### What you will do
Return all lines from the listing below in which "OPPO" appears.

##############################

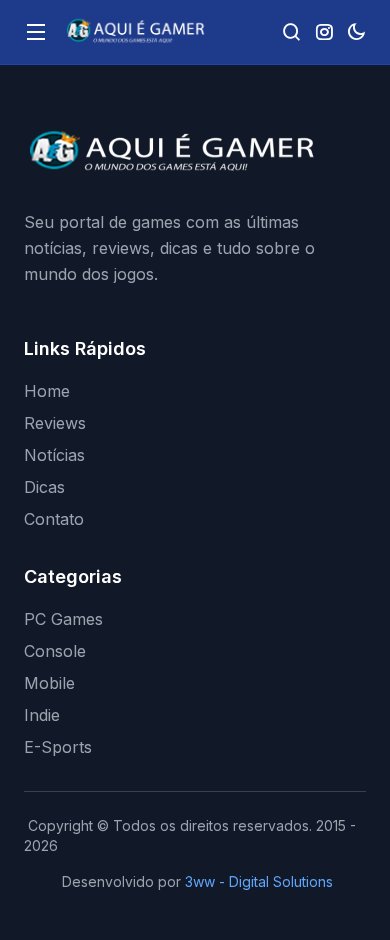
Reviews (55, 423)
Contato (54, 519)
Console (55, 651)
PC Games (63, 619)
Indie (42, 715)
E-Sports (58, 747)
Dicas (44, 487)
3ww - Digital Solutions (259, 881)
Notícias (54, 455)
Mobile (49, 683)
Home (47, 391)
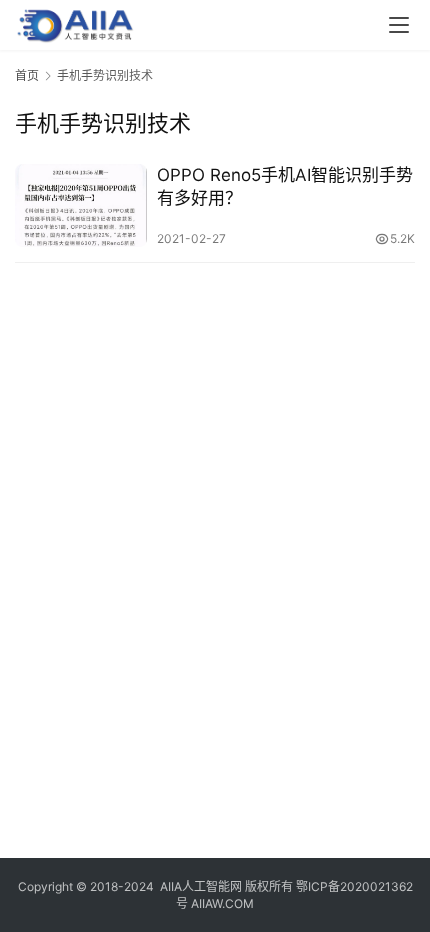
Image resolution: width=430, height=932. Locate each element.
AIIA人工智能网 (201, 886)
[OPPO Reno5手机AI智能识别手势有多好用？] (81, 205)
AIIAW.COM (222, 903)
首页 (27, 75)
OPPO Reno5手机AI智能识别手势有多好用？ (285, 186)
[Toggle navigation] (399, 25)
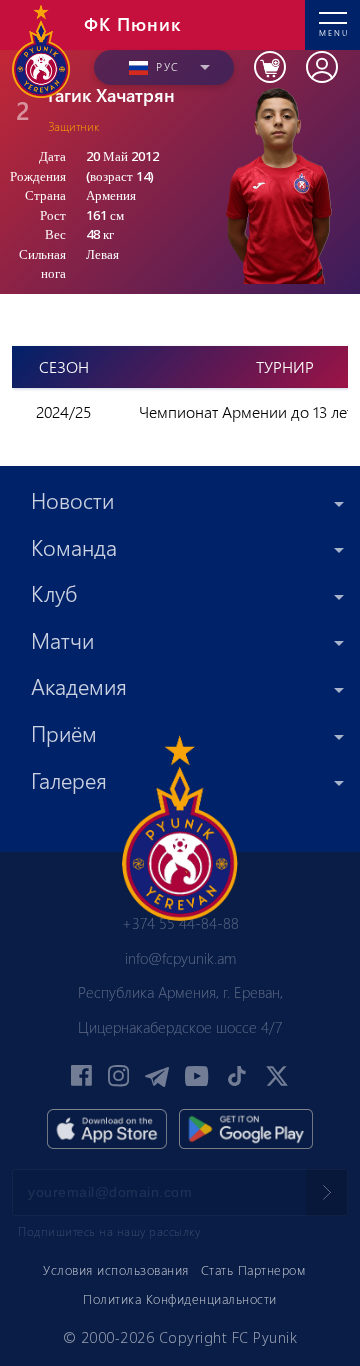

##############################

### Answer
[OPPO Reno5手机AI智能识别手势有多好用？] (81, 205)
OPPO Reno5手机AI智能识别手势有多好用？ (285, 186)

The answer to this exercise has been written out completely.